Yes, for all these three instruction we don't need any special
handling code. So they are grouped together.




I disagree with the assertion that WBINVD is mainly used in the
context of I/O devices, it's also used for ACPI power management
paths.

You mean S3? That's of course also not supported inside TDX.


  WBINVD dependent functionality should be dynamically disabled
rather than warned about.

Does a TDX guest support out-of-tree modules?  The kernel is already
tainted when out-of-tree modules are loaded. In other words in-tree
modules preclude forbidden instructions because they can just be
audited, and out-of-tree modules are ok to trigger abrupt failure if
they attempt to use forbidden instructions.

We already did a lot of bi^wdiscussion on this on the last review.

Originally we had a different handling, this was the result of previous feedback.

It doesn't really matter because it should never happen.



But to let users know about its usage, use
WARN() to report about it.. For MWAIT/MONITOR instruction, since its
unsupported use WARN() to report unsupported usage.
I'm not sure how useful warning is outside of a kernel developer's
debug environment. The kernel should know what instructions are
disabled and which are available. WBINVD in particular has potential
data integrity implications. Code that might lead to a WBINVD usage
should be disabled, not run all the way up to where WBINVD is
attempted and then trigger an after-the-fact WARN_ONCE().

We don't expect the warning to ever happen. Yes all of this will be disabled. Nearly all are in code paths that cannot happen inside TDX anyways due to missing PCI-IDs or different cpuids, and S3 is explicitly disabled and would be impossible anyways due to lack of BIOS support.

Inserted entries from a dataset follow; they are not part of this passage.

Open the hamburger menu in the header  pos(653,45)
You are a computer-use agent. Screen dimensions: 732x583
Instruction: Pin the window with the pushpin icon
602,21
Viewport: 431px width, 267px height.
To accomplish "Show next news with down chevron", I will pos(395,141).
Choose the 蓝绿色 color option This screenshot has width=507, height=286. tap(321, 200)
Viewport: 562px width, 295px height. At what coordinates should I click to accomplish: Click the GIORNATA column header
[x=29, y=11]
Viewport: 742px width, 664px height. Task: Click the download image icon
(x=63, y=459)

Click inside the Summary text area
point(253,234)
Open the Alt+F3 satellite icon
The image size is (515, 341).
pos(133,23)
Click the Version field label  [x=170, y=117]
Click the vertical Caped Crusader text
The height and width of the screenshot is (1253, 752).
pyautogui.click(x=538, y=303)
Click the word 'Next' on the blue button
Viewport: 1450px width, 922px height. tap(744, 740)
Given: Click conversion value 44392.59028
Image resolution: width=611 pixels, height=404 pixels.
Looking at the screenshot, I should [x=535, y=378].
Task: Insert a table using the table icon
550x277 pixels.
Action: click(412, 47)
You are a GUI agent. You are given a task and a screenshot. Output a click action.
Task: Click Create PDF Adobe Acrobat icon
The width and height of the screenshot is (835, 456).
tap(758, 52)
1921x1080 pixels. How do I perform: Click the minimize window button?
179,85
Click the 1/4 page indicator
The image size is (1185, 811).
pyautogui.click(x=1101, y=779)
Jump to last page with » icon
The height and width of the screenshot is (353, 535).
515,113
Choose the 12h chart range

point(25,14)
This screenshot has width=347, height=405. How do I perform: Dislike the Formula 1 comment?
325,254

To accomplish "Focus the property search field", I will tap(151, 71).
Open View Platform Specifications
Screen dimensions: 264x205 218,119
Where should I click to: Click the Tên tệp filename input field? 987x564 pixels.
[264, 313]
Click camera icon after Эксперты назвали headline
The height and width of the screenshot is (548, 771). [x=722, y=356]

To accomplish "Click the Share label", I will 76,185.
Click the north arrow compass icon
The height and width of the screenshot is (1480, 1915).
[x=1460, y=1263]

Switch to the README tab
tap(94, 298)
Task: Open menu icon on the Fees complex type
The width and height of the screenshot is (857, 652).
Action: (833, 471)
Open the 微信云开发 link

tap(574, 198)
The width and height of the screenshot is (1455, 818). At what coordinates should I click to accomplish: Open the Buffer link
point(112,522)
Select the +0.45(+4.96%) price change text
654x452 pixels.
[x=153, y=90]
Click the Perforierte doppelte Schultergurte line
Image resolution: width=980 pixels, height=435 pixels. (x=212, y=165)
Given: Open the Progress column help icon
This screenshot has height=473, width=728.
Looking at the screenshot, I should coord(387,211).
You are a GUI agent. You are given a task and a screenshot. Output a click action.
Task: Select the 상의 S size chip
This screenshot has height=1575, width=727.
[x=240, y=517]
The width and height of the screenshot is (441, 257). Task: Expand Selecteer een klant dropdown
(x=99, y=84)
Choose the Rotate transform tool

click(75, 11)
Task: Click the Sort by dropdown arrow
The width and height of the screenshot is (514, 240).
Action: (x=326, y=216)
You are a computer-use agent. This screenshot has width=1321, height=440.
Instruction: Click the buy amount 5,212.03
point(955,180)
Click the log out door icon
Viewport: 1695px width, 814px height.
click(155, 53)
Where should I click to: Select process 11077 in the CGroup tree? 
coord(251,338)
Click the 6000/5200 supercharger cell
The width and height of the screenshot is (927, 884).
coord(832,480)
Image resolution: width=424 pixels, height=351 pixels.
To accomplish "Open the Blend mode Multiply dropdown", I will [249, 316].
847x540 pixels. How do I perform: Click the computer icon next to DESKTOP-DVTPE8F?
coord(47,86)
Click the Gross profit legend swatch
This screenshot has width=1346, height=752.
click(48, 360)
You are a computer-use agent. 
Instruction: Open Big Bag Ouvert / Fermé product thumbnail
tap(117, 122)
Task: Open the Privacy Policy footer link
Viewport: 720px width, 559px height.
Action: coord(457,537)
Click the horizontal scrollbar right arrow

We have added WARN to let user know about its usage and fix it. By default we should
never hit this path.






The WBINVD change deserves to be split off from MWAIT/MONITOR, and
more thought needs to be put into where these spurious instruction
usages are arising.

I disagree. We already spent a lot of cycles on this. WBINVD makes never sense in current TDX and all the code will be disabled.



-Andi


--
Sathyanarayanan Kuppuswamy
Linux Kernel Developer